Dec. 11—Adamstown residents have concerns about the energy use and possible noise associated with a data center complex set to be located in the area, and some are frustrated by what they see as a lack of information about the project provided by the county.
The chief technical officer of Quantum Loophole, a company looking to build a campus of data centers on the 2,200-acre former site of the Alcoa Eastalco smelting facility, met with members of the community Saturday in Adamstown.
Data centers are high-security warehouses that organizations and companies use to store and process massive amounts of data.
Quantum Loophole is looking to learn from the last 25 years of data center construction and apply the new information to the next 25 years, Scott Noteboom said.
Noteboom answered more than two hours of questions from often skeptical locals concerned about issues including the complex's use of energy.
Quantum Loophole aims to create a series of environmentally-friendly data centers designed with a plan for sustainable power and water use, aesthetically designed to protect existing views and reduce visibility from public roads in the facility near Adamstown.
But one woman asked how the company could consider itself "green" given the amount of fossil fuels that would be burned to create the electricity to power the site.
The company is making an investment in using renewable energy through power purchase agreements, Noteboom said.

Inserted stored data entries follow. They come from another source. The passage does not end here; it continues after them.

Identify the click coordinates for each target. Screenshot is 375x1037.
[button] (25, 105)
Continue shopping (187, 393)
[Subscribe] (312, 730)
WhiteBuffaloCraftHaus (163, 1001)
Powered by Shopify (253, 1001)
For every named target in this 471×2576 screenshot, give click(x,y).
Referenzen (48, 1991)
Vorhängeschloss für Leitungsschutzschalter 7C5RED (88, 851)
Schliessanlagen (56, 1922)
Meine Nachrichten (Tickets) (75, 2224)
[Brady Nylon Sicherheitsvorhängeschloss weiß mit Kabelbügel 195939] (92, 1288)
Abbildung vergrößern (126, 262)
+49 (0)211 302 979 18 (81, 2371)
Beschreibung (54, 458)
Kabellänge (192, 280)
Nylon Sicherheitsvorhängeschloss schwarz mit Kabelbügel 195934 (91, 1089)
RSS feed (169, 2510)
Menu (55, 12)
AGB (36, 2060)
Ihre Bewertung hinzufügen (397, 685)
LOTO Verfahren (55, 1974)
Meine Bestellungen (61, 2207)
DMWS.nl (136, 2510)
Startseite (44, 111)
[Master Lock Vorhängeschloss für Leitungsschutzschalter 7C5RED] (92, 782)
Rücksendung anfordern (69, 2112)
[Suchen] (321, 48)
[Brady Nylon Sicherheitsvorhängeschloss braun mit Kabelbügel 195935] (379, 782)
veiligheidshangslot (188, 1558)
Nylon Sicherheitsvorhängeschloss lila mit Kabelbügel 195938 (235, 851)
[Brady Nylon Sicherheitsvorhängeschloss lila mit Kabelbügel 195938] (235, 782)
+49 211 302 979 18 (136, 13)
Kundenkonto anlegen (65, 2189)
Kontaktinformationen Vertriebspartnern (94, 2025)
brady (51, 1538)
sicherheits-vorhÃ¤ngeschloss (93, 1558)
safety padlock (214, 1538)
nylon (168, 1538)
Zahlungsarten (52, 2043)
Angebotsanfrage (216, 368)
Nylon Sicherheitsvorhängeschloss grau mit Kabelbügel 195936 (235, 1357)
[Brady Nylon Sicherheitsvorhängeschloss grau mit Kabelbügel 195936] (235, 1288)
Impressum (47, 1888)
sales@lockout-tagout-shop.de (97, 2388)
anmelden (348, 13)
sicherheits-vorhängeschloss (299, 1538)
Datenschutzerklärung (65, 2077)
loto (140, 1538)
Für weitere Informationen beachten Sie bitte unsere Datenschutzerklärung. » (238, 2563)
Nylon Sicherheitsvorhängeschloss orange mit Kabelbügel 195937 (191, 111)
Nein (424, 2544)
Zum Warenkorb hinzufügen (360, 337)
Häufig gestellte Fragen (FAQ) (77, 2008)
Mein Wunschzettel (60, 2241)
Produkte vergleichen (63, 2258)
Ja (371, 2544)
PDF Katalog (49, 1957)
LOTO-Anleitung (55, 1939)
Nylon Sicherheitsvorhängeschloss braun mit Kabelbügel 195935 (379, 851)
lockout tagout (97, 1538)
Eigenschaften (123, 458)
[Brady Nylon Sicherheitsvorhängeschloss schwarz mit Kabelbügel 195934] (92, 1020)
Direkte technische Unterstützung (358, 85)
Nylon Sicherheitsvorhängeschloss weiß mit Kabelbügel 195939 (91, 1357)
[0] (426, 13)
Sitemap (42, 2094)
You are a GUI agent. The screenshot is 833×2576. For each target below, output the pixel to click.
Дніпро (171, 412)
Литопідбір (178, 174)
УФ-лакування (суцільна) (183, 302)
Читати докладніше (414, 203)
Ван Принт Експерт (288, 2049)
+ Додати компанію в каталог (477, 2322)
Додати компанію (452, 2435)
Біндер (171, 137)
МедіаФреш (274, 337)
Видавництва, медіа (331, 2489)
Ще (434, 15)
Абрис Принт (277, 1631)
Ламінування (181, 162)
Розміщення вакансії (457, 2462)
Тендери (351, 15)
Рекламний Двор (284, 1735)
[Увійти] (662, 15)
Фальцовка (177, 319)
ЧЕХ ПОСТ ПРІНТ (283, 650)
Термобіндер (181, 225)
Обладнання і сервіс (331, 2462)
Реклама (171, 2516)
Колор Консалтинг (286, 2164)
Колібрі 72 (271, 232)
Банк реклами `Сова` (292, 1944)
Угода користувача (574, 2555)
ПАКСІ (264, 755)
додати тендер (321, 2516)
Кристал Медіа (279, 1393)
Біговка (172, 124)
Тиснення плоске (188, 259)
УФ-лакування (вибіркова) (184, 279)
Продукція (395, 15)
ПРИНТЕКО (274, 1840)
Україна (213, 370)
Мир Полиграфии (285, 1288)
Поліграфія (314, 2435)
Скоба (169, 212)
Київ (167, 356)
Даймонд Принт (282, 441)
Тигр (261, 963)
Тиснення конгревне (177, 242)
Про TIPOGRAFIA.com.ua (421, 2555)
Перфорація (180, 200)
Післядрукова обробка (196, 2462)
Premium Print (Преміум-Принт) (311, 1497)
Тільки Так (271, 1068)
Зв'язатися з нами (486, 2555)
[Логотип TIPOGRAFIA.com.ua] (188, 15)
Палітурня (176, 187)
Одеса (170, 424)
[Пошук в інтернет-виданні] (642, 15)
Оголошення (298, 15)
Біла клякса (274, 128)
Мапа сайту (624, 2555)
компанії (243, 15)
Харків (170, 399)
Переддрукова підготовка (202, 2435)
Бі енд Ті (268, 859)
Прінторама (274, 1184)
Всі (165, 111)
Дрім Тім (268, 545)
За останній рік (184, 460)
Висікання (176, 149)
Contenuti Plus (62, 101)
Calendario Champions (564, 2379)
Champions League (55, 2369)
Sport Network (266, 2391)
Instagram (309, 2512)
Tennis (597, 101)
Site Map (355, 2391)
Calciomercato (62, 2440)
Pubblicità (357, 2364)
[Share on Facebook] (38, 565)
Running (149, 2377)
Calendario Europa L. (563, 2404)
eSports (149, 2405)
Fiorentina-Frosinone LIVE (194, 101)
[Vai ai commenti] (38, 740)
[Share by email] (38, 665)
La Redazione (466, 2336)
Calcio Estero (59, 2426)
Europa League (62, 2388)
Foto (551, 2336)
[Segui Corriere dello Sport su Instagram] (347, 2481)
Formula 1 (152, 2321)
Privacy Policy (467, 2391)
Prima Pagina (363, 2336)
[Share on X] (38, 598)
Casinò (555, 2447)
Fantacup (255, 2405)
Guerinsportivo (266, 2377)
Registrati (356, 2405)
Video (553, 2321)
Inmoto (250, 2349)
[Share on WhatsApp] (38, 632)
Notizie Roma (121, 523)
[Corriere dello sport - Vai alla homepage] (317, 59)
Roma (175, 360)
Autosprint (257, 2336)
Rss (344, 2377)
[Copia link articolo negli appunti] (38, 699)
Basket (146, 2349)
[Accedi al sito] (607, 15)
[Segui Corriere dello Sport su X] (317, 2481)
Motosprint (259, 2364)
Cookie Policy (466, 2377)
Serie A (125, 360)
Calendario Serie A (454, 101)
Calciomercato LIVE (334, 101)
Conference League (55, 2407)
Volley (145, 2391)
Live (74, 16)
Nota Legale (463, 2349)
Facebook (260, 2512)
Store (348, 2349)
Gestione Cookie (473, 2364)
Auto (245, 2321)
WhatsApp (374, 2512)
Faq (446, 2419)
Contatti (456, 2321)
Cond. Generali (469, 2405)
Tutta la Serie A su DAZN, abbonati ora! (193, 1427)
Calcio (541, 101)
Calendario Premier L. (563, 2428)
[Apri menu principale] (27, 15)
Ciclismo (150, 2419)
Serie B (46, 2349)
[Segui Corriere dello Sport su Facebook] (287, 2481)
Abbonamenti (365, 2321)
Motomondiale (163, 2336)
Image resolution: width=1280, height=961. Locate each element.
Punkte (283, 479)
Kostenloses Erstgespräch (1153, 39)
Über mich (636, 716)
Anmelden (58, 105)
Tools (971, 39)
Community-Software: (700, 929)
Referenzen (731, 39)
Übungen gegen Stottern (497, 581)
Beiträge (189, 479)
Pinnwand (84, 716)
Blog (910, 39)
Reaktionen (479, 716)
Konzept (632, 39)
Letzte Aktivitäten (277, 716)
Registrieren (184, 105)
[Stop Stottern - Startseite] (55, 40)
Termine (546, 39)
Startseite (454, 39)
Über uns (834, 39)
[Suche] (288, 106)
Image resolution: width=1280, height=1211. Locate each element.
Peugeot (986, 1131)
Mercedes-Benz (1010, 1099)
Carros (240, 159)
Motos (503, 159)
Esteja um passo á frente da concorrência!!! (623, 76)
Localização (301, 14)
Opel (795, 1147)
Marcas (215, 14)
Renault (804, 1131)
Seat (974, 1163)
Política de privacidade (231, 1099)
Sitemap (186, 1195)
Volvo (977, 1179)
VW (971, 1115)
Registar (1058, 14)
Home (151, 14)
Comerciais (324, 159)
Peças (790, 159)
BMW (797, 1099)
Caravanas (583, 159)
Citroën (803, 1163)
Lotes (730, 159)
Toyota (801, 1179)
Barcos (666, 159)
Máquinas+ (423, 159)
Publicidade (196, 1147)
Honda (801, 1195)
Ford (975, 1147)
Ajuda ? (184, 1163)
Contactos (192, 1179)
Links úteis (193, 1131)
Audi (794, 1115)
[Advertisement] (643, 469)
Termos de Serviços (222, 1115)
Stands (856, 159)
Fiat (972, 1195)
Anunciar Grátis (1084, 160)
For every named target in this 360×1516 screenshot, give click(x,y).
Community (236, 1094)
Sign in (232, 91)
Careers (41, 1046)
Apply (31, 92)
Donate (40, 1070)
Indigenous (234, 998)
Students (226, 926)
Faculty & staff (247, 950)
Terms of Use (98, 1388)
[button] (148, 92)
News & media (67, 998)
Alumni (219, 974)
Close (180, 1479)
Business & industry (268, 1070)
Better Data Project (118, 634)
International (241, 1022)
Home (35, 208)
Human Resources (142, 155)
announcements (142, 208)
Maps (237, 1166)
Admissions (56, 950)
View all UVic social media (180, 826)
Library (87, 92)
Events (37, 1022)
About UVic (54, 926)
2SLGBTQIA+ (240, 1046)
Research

They would encourage the use of solar energy on the roofs of buildings in the complex, although they couldn't require it, he said.
However, Frederick County could look at requiring solar energy on the buildings if it wants to, he said.
Customers won't want to build on the Quantum campus unless there's a robust infrastructure for renewable energy and water and sewer use, Noteboom said.
Several speakers complained about little notification for meetings such as Saturday's, whether from the company or through Frederick County government. Signs on nearby roads had been put up but then apparently knocked over or removed, several residents said.
People who have lived in the community for a long time saw the pollution the Eastalco site caused, which is why so many are suspicious of Quantum, said resident Anne Garnett.
The sprawling property on Manor Woods Road near Adamstown once contained an aluminum smelting plant that put out 174,000 metric tons of aluminum and employed more than 800 people as recently as the late 1990s.
The smelter took up 340 acres of the property, with much of the rest leased to a local farmer.